Problem description:
After locating the line that contains "Cookie Policy. (58, 2469)" in the listing below, write out that line and every following line exactly, with no other output.

┄┄┄┄┄┄┄┄┄┄

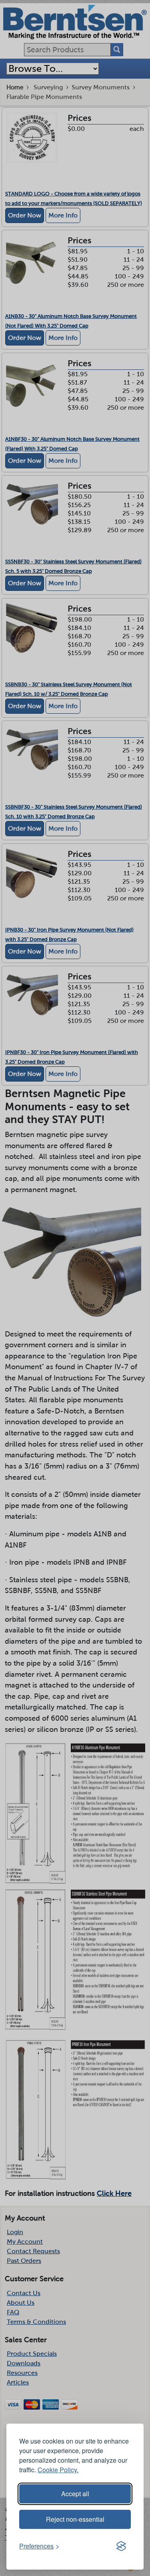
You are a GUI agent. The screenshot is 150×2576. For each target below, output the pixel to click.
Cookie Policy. (58, 2469)
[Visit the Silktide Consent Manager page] (121, 2546)
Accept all (75, 2493)
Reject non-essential (75, 2519)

┄┄┄┄┄┄┄┄┄┄

Solution to the problem:
Cookie Policy. (58, 2469)
[Visit the Silktide Consent Manager page] (121, 2546)
Accept all (75, 2493)
Reject non-essential (75, 2519)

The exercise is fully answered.